The electrolyte used for immersion should be an exact representative concrete pore solution, with Ca+, K+ and Na+ ion additions [11]. The chemical composition of the simulated concrete pore solution is shown in Table 1.

 

 

One solution without chloride and three solutions with increasing chloride contents - 0.25 M NaCl, 0.5 M NaCl and 1 M NaCl - were prepared.

Characterization

Conducting polypyrrole was characterized using a Fourier Transmission Infra Red Spectrometer (FTIR- 4100 JASCO, Japan.

Electro-chemical studies

A corrosion cell with a three electrode geometry of paint coated samples as working electrode (8 cm2), platinum as counter electrode, and saturated calomel (SCE: pH Products, Hyderabad, India) as reference electrode was used. The cell was coupled with a Gamry reference system 1000 (Wilmington, USA) for Mott- Schottky plots. All measurements were carried out five times to obtain good results reproducibility. The Mott-Schottky measurements were monitored for bare carbon steel samples, and the polypyrrole coated samples were immersed for 240 hours in a chloride free concrete pore solution, and in a concrete pore solution with fixed chlorides amounts.

 

Results and discussion

The FTIR spectrum of conducting polypyrrole is shown in Fig. 1.

 

 

The peaks at 1447 cm-1 and 1149 cm-1 are the responsible peaks of protonated nitrogen atoms in polypyrrole. The peak at 1538 cm-1 refers to the C-C stretching vibration in the pyrrole ring, and the peak at 1042 cm-1 denotes the C-H stretching vibration in the pyrrole ring [12].

Mott-Schottky analysis

The formation of a passive film in the concrete pore solution takes place in two stages: initially, ferrous hydroxide is formed on the rebar surface; subsequently, it gets converted into the more stable ferric oxide - γ Fe OOH [1]. The results of the Mott-Schottky studies are depicted in Figs. 2 to 5, for uncoated steel samples, and in Figs. 6 to 9, for polypyrrole coated steel samples.

 

 

 

 

 

Figs. 3 to 5 show Mott-Schottky plots of uncoated steel after 72 hours, 168 hours and 240 hours of immersion in a concrete pore solution with no chlorides addition, and 0. 25 M, 0. 5 M and 1 M chlorides addition, respectively.

 

 

 

 

 

The slopes of all M-S plots, depicted in Figs. 2 to 5, are positive, indicating n type behavior of the passive film. It seems that the essential features of the passive films’ M-S plots formed in various solutions did not change, compared to the just after immersion condition. The passive film still exhibited n-type behavior. These results are in good agreement with previous work [2].
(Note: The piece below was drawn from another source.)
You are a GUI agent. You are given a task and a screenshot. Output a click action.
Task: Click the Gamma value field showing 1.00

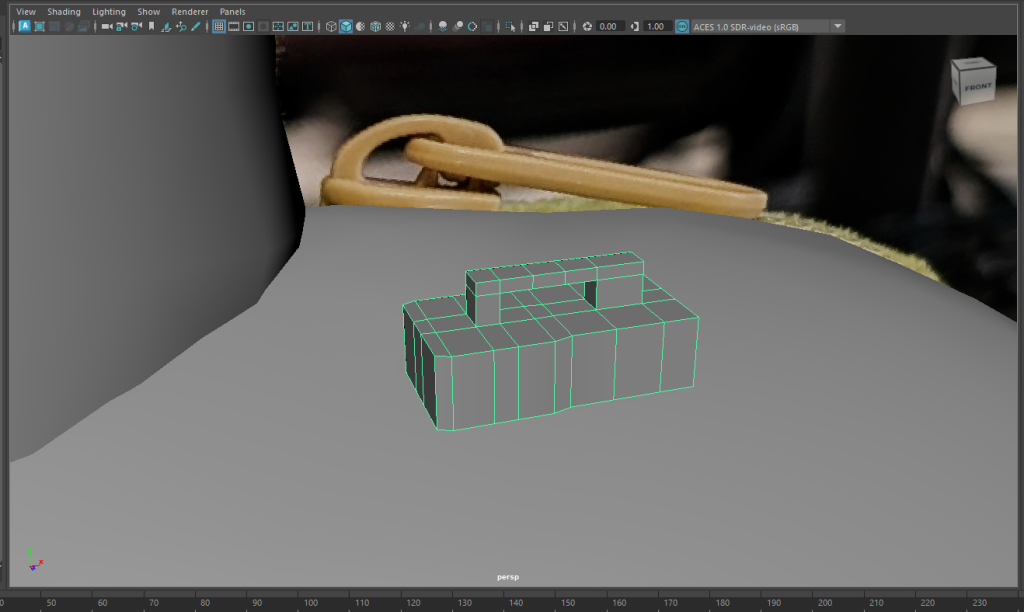click(655, 26)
Initially, the slope of the M-S plot in the case of the polypyrrole coated sample is positive, indicating n type behavior of the passive film. However, beyond 0.5 V, a transition from a positive to a negative slope, i.e., n type to p type, was observed. At 72 hours of immersion in a concrete pore solution, no such change from n to p type was observed, except in the solution without chloride. After 168 hours and 240 hours of immersion, no transition from n type to p type was noted, in the case of the solutions with 0.5 and 1 M NaCl, and in all solutions, respectively. In previous work, it was found that the polypyrrole coated steel sample was able to protect low carbon steel for up to 240 hours of immersion in the pore solution without chlorides, and in the pore solution with 0.25 M NaCl. However, at 0.5 M NaCl and higher concentrations, the self-healing property of the polypyrrole coating was no longer able to protect the steel sample from corrosion. Conducting polypyrrole coating can protect plain carbon steel from corrosion by several mechanisms - barrier protection, passive film formation, controlled inhibitor release mechanism, or by generation of an electric field [7-8].

 

Conclusions

The M-S slope indicated that the passive film on uncoated low carbon steel exhibited n-type semi-conductive behaviour, and that the polypyrrole coating exhibited p - n type behaviour. However, with the increasing immersion time in a concrete pore solution up to 240 hours, and chloride contents up to 1 M NaCl, the polypyrrole coating on low carbon steel only exhibited p type behaviour.

 

References

1. Bentur A, Diamond S, Berke NS. Steel corrosion in concrete: Fundamentals and Civil Engineering Practice. 1st ed. London: E & FN Spon; 1997.         [ Links ]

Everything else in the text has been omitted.